If you have only a single reference sample that you want the other samples to be compared to, as opposed to the all-vs-all comparisons, indicate the reference sample's column heading with: —reference ref_column_name as it exists in the all.counts.matrix file.

example_edgeR_MA_plot

The TMM and length-normalized (FPKM) expression values are provided in a file: edgeR_results_dir/Trinity.fasta.normalized.FPKM, which can be examined using additional methods described below.

Run DESeq (leveraging biological replicates)

In case you need to install DESeq, visit the DESeq Bioconductor site.

Create a text file samples_described.txt that describes the relationship between samples and biological replicates like so:

conditionA   condA-rep1
conditionA   condA-rep2
conditionB   condB-rep1
conditionB   condB-rep2
conditionC   condC-rep1
conditionC   condC-rep2

Where condA-rep1, condA-rep2, condB-rep1, etc…, are all column names in the all.counts.matrix generated earlier (see top of page). Your sample names that group the replicates are user-defined here.

Now, run DESeq for each pair of conditions like so:

TRINITY_RNASEQ_ROOT/Analysis/DifferentialExpression/run_DESeq_all_vs_all.pl 'samples_described.txt' 'all.counts.matrix'

Analyzing Differentially Expressed Transcripts

An initial step in analyzing differential expression is to extract those transcripts that are most differentially expressed (most significant P-values and fold-changes) and to cluster the transcripts according to their patterns of differential expression across the samples. To do this, you can run the following from within the edgeR output directory

TRINITY_RNASEQ_ROOT/Analysis/DifferentialExpression/analyze_diff_expr.pl --matrix transcript_read_counts.RAW.normalized.FPKM -P 1e-3 -C 2
If you used DESeq to call differentially expressed transcripts, then
first, perform the TMM normalization:
TRINITY_RNASEQ_ROOT/Analysis/DifferentialExpression/run_EdgeR.pl --matrix all.counts.matrix --transcripts Trinity.fasta --just_TMM --output TMM
and then run the analysis script, including the --DESeq option:
TRINITY_RNASEQ_ROOT/Analysis/DifferentialExpression/analyze_diff_expr.pl --matrix TMM/matrix.TMM_normalized.FPKM -P 1e-3 -C 2 --DESeq

heatmap

The above is mostly just a visual reference. To more seriously study and define your gene clusters, you will need to interact with the data as described below. The clusters and all required data for interrogating and defining clusters is all saved with an R-session, locally with the file all.RData. This will be leveraged as described below.

[Data section]:

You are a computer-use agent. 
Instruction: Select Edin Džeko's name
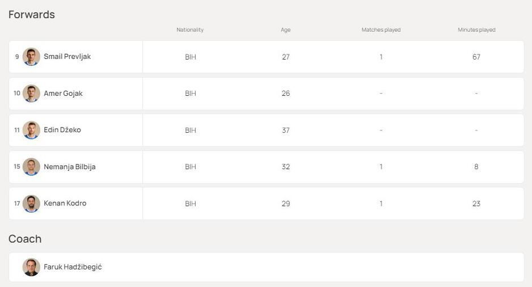click(62, 130)
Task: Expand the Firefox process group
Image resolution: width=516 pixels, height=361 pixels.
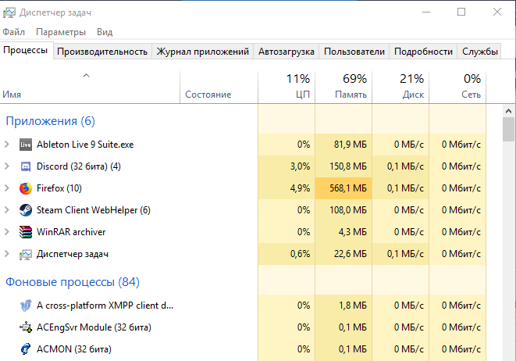Action: coord(7,188)
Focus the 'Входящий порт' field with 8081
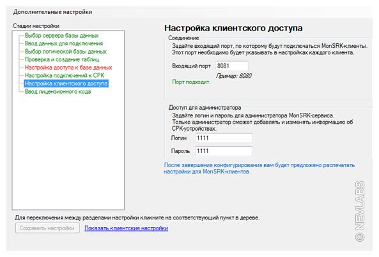 tap(231, 66)
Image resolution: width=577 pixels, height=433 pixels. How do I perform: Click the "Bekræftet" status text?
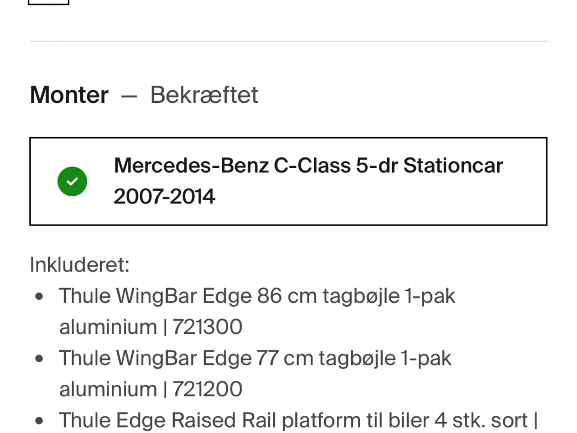[204, 95]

[Tasks and exercises]:
1. Answer these questions about the Trinity differential expression excerpt:
(a) Which file holds the TMM and length-normalized (FPKM) expression values produced by edgeR?
(b) What is the name of the text file that describes the relationship between samples and biological replicates?
(c) Which file stores the R-session with the clusters and the data needed to define them?
2. Extend the Trinity differential expression excerpt past its final sentence, keeping its documentation voice.

[Numbered answers]:
1.
(a) edgeR_results_dir/Trinity.fasta.normalized.FPKM
(b) samples_described.txt
(c) all.RData

2.
Automatically defining a K-number of Gene Clusters

Run the command below to automatically split the data set into a set of $num_clusters (similar to k-means clustering).

TRINITY_RNASEQ_ROOT/Analysis/DifferentialExpression/define_clusters_by_cutting_tree.pl -K $num_clusters

To plot the mean-centered expression patterns for each cluster, visit that directory and run:

TRINITY_RNASEQ_ROOT/Analysis/DifferentialExpression/plot_expression_patterns.pl subcluster_*

This will generate a summary image file: my_cluster_plots.pdf, as shown below:

expression_profiles_for_clusters

Manually Defining Gene Clusters

Manually defining your clusters is the best way to organize the data to your liking. This is an interactive process. Fire up R from within your output directory, being sure it contains the all.RData file, and enter the following commands: R

load("all.RData")
source("TRINITY_RNASEQ_ROOT/Analysis/DifferentialExpression/R/manually_define_clusters.R")
manually_define_clusters(hc_genes, centered_data)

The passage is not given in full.